◆ DIRECTIONS FOR THIS TASK ◆
All lines in the material with the string "computer" should be listed.

┌──

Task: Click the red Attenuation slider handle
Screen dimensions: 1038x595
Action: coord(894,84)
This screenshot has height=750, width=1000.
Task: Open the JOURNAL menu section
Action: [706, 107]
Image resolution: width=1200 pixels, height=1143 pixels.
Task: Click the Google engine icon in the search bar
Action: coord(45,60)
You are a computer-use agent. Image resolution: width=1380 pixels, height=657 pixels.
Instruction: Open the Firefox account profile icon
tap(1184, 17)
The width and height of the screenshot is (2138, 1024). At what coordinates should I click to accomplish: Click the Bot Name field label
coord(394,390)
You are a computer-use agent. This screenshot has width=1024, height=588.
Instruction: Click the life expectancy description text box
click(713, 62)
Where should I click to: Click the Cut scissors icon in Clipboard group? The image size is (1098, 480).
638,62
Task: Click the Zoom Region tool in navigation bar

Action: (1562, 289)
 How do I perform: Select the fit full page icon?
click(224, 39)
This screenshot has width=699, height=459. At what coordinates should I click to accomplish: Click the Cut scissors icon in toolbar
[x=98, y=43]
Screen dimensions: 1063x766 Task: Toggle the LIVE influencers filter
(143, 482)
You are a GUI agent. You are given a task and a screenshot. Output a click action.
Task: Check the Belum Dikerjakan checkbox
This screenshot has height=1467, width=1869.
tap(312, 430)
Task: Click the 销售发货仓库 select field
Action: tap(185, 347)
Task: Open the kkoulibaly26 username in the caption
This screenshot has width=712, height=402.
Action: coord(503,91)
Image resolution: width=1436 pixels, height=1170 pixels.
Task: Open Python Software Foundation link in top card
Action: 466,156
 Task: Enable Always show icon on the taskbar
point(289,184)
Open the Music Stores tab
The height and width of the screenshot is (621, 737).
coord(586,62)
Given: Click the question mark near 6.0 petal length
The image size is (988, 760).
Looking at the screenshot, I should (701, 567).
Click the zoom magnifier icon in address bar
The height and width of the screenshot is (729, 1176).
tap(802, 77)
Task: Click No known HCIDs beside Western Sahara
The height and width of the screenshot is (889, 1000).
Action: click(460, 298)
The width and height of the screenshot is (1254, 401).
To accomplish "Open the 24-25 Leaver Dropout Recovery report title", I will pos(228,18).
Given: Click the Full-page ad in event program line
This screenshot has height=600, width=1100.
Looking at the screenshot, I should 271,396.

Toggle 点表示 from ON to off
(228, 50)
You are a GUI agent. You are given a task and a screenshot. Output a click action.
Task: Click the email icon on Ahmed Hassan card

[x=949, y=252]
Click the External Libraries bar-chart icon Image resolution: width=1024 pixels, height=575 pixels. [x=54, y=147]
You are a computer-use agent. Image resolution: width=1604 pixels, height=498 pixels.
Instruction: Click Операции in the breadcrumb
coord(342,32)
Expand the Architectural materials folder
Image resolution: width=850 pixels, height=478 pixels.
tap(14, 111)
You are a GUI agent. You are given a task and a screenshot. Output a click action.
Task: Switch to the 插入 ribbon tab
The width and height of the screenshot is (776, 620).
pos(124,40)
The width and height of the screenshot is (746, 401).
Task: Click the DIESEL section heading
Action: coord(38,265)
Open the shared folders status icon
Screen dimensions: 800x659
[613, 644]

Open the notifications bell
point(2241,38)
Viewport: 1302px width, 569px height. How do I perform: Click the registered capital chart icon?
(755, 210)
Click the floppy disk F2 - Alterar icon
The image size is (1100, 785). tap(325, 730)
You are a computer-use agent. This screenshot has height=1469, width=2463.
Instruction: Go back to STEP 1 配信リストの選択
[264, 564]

└──

◆ RESULT OF THIS TASK ◆
You are a computer-use agent. Image resolution: width=1380 pixels, height=657 pixels.
You are a computer-use agent. This screenshot has width=1024, height=588.
You are a computer-use agent. Image resolution: width=1604 pixels, height=498 pixels.
You are a computer-use agent. This screenshot has height=1469, width=2463.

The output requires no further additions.